▶ Try it:
From the data that follows, print exactly the lines starting at the one containing "Le Guide du" and ending at the one containing "Web (736, 1929)"; include both of them and nothing more.

▶ Extracted records:
┄┄┄┄┄┄┄┄┄┄

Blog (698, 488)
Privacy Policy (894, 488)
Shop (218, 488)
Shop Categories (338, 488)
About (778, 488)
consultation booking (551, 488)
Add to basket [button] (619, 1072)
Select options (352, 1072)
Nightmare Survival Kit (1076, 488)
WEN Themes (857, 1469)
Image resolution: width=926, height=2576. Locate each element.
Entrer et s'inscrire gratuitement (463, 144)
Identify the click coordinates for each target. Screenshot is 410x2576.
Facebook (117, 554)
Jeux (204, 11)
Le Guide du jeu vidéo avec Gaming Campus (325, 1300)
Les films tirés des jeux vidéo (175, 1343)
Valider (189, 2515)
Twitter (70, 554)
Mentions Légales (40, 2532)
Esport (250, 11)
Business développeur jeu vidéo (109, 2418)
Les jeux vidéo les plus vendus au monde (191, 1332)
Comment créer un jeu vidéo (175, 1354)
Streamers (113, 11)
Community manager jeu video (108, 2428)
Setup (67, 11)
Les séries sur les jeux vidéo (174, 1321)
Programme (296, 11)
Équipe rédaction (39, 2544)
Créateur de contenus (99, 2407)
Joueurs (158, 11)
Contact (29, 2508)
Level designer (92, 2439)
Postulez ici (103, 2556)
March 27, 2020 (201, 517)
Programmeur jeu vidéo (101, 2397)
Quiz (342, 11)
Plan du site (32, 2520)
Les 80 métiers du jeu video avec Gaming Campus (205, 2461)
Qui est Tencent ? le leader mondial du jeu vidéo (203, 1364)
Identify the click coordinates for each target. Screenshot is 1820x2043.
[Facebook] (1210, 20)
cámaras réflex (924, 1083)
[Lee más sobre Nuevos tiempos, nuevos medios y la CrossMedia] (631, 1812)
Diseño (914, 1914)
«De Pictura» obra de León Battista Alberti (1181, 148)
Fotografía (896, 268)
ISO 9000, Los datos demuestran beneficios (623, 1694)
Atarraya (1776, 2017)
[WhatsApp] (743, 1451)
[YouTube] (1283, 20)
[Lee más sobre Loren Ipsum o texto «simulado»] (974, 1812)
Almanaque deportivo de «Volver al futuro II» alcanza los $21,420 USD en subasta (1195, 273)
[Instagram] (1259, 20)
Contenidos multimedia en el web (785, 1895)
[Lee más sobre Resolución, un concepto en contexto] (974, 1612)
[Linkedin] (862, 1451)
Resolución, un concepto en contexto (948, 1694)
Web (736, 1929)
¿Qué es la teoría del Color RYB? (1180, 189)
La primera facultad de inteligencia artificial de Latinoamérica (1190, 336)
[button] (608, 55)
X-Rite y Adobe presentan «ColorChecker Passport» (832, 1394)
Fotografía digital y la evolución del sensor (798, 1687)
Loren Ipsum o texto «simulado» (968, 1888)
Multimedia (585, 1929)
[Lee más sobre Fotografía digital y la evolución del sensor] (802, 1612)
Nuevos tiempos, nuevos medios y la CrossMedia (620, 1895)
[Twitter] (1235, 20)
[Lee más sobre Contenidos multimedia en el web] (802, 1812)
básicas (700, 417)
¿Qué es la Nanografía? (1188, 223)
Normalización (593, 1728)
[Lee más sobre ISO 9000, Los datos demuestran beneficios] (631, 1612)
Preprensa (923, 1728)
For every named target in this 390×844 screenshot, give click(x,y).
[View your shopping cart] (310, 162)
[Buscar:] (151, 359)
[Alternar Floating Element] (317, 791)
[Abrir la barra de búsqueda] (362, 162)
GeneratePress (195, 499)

┄┄┄┄┄┄┄┄┄┄

▶ Output for this exercise:
Le Guide du jeu vidéo avec Gaming Campus (325, 1300)
Les films tirés des jeux vidéo (175, 1343)
Valider (189, 2515)
Twitter (70, 554)
Mentions Légales (40, 2532)
Esport (250, 11)
Business développeur jeu vidéo (109, 2418)
Les jeux vidéo les plus vendus au monde (191, 1332)
Comment créer un jeu vidéo (175, 1354)
Streamers (113, 11)
Community manager jeu video (108, 2428)
Setup (67, 11)
Les séries sur les jeux vidéo (174, 1321)
Programme (296, 11)
Équipe rédaction (39, 2544)
Créateur de contenus (99, 2407)
Joueurs (158, 11)
Contact (29, 2508)
Level designer (92, 2439)
Postulez ici (103, 2556)
March 27, 2020 (201, 517)
Programmeur jeu vidéo (101, 2397)
Quiz (342, 11)
Plan du site (32, 2520)
Les 80 métiers du jeu video avec Gaming Campus (205, 2461)
Qui est Tencent ? le leader mondial du jeu vidéo (203, 1364)
Identify the click coordinates for each target. Screenshot is 1820x2043.
[Facebook] (1210, 20)
cámaras réflex (924, 1083)
[Lee más sobre Nuevos tiempos, nuevos medios y la CrossMedia] (631, 1812)
Diseño (914, 1914)
«De Pictura» obra de León Battista Alberti (1181, 148)
Fotografía (896, 268)
ISO 9000, Los datos demuestran beneficios (623, 1694)
Atarraya (1776, 2017)
[WhatsApp] (743, 1451)
[YouTube] (1283, 20)
[Lee más sobre Loren Ipsum o texto «simulado»] (974, 1812)
Almanaque deportivo de «Volver al futuro II» alcanza los $21,420 USD en subasta (1195, 273)
[Instagram] (1259, 20)
Contenidos multimedia en el web (785, 1895)
[Lee más sobre Resolución, un concepto en contexto] (974, 1612)
[Linkedin] (862, 1451)
Resolución, un concepto en contexto (948, 1694)
Web (736, 1929)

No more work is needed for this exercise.